O novo patamar supera o recorde anterior de novembro de 2024, quando a taxa foi de 6,1%. Para comparação, o índice no primeiro trimestre de 2025 era de 7%, enquanto no mesmo período do ano passado (2º trimestre de 2024) era de 6,9%.
Mais gente empregada
De acordo com os dados do IBGE, o país contabilizava 102,3 milhões de pessoas ocupadas e cerca de 6,3 milhões desocupadas entre abril e junho. O número de brasileiros em busca de trabalho caiu 17,4% em relação ao trimestre anterior, o que representa 1,3 milhão de pessoas a menos tentando uma vaga. Já o número de ocupados aumentou 1,8%, ou seja, mais 1,8 milhão de pessoas trabalhando no país.
Outro dado positivo é o crescimento do número de trabalhadores com carteira assinada no setor privado, que atingiu 39 milhões de pessoas, um aumento de 0,9% sobre o trimestre anterior — o maior já registrado pelo instituto. O número de trabalhadores sem carteira assinada também cresceu: +2,6%, somando 13,5 milhões de pessoas.
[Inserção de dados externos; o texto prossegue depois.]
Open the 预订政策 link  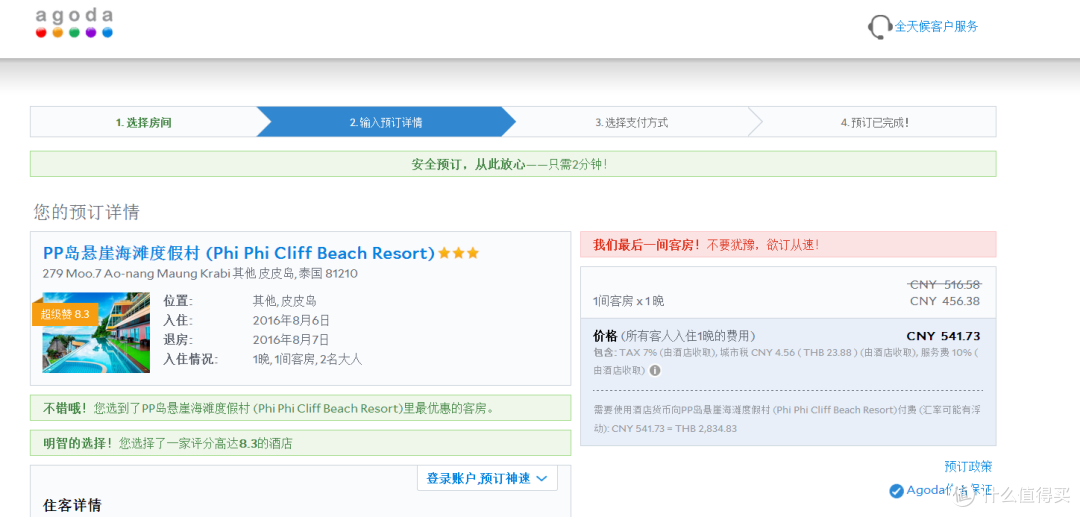pos(968,466)
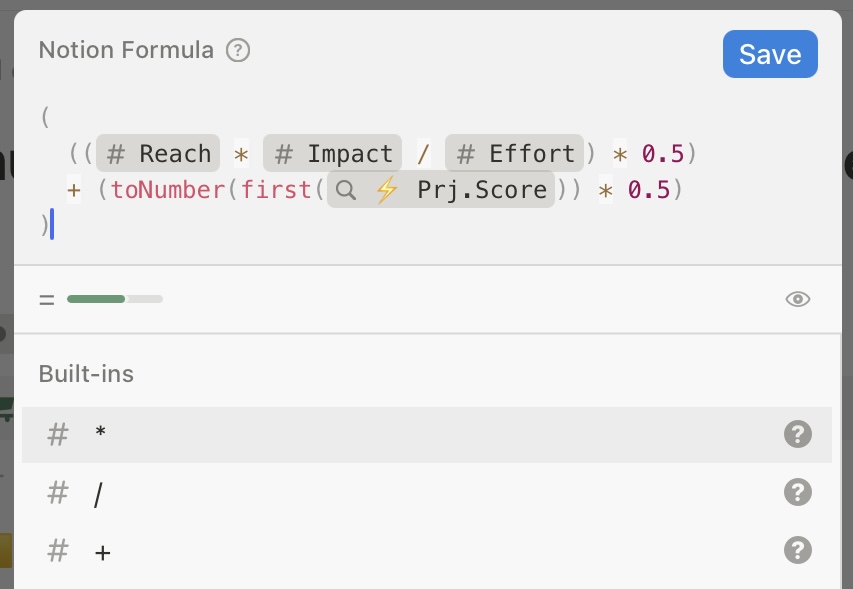Select the plus operator built-in
853x589 pixels.
click(102, 551)
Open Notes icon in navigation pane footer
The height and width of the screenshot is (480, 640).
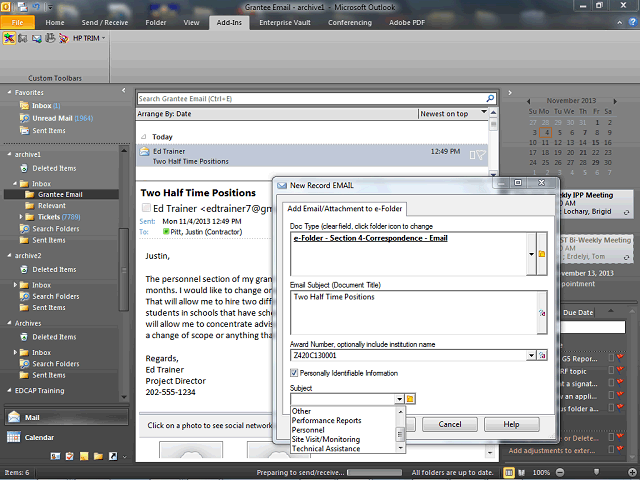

Menos informalidade e desalento
A taxa de informalidade caiu para 37,8%, a menor desde o mesmo período de 2020. O IBGE considera como informais os trabalhadores sem carteira assinada, autônomos e empregadores sem CNPJ — ou seja, sem acesso a benefícios como férias, 13º salário ou seguro-desemprego.
O número de desalentados, pessoas que desistiram de procurar emprego por não acreditarem que conseguirão uma vaga, ficou em 2,8 milhões — o menor número desde 2016.
Salário e poder de compra em alta
Com o mercado de trabalho aquecido, o rendimento médio mensal do trabalhador brasileiro chegou a R$ 3.477, também um recorde na série histórica do IBGE. O valor representa alta de 1,1% em relação ao primeiro trimestre e 3,3% a mais em comparação com o mesmo período de 2024.
Com mais gente trabalhando e ganhando melhor, a massa de rendimentos — soma de todos os salários pagos — também bateu recorde: R$ 351,2 bilhões. Isso representa um crescimento de 5,9% em relação ao segundo trimestre do ano passado, com impacto direto na movimentação da economia, seja pelo consumo das famílias ou aumento da poupança.
Dados mais precisos com base no Censo 2022
Esta edição da Pnad foi a primeira com base em uma nova ponderação de amostragem ajustada pelo Censo 2022, garantindo ainda mais precisão nos resultados. A pesquisa é realizada em mais de 211 mil domicílios em todo o país e acompanha o comportamento do mercado de trabalho para pessoas com 14 anos ou mais, considerando empregos formais, informais, temporários e autônomos.